Inadequate Perfusion: Cardiogenic Causes (Adult)
 
Stop
Manage other causes, e.g. arrhythmia, pain, hypovolaemia
   
Assess for signs of pulmonary oedema (crackles)
         
Crackles   No Crackles
Adrenaline infusion as per Inadequate or Extremely Poor Perfusion (below)   Normal Saline 250ml IV
- Repeat 250ml IV if chest clear and Inadequate or Extremely Poor Perfusion persists
   
         
Inadequate or Extremely Poor Perfusion persists
Adrenaline infusion (3mg/50ml Dextrose 5%/Normal Saline) commencing at 5mcg/minute (5ml/hr)
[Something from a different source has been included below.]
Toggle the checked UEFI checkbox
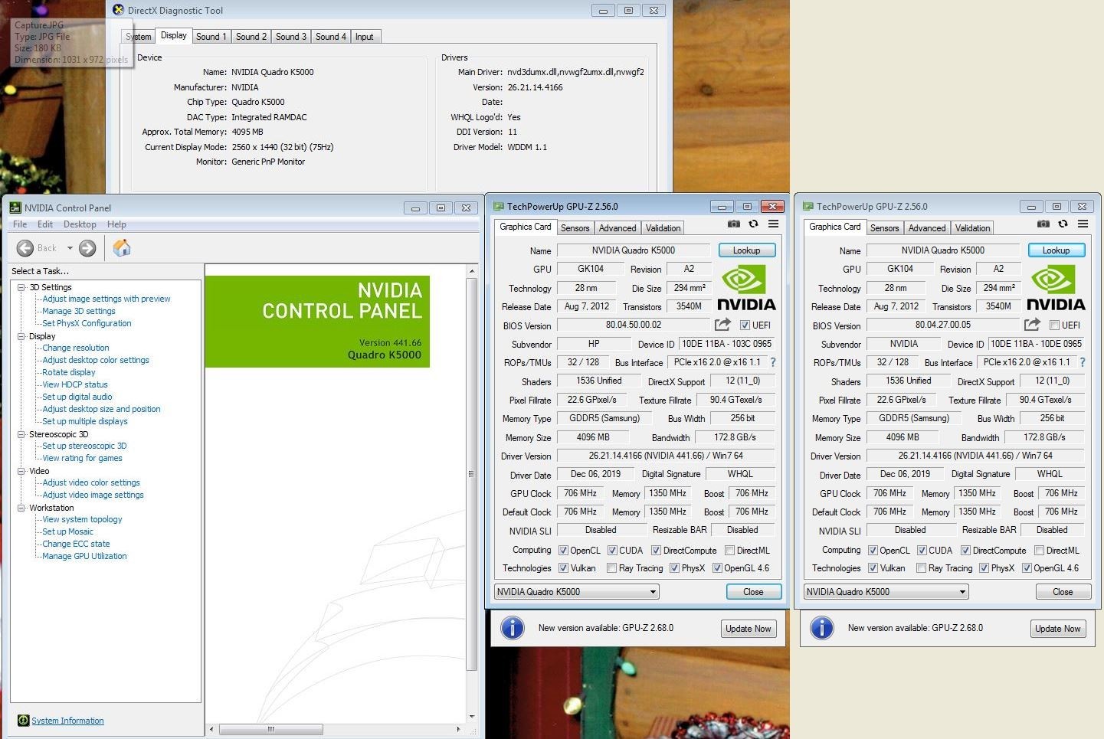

- Increase by 5mcg/minute, 2 minutely until adequate perfusion or side effects
- If poor perfusion persists, reassess Pt and delivery system prior to increasing rate beyond 50mcg/minute
- If syringe pump unavailable/malfunction:
  - Adrenaline 10mcg IV
  - repeat 10mcg, 2 minutely until adequate perfusion/side effects
  - If poor response
  - Adrenaline 50-100mcg IV as required
  - NB. Doses >100mcg may be required
If chest clear continue Normal Saline 250ml IV boluses up to 20ml/kg
 
Special Notes
Any intravenous infusions established under this Guideline must be clearly labelled with the name and dose of any additive drugs and their dilution.
A Pt presenting with inadequate to extremely poor perfusion resulting from a cardiac event may not always have associated chest pain, e.g. silent myocardial infarction, cardiomyopathy.
Pts presenting with suspected pulmonary embolus with inadequate to extremely poor perfusion should be managed with this Guideline. Pulmonary embolus is not specifically a cardiac problem but may lead to cardiogenic shock due to an obstruction to venous return and the Pt may require fluid and Adrenaline therapy
 
General Care
Adrenaline infusion >50mcg/minute may be required to manage these Pts.
- Ensure delivery system is fully operational (e.g. tube not kinked, IV patent) prior to increasing dose.
Unstable Pts may require bolus Adrenaline concurrently with the infusion.
Adrenaline infusion - 3mg Adrenaline added to make 50ml with Dextrose 5% or Normal Saline.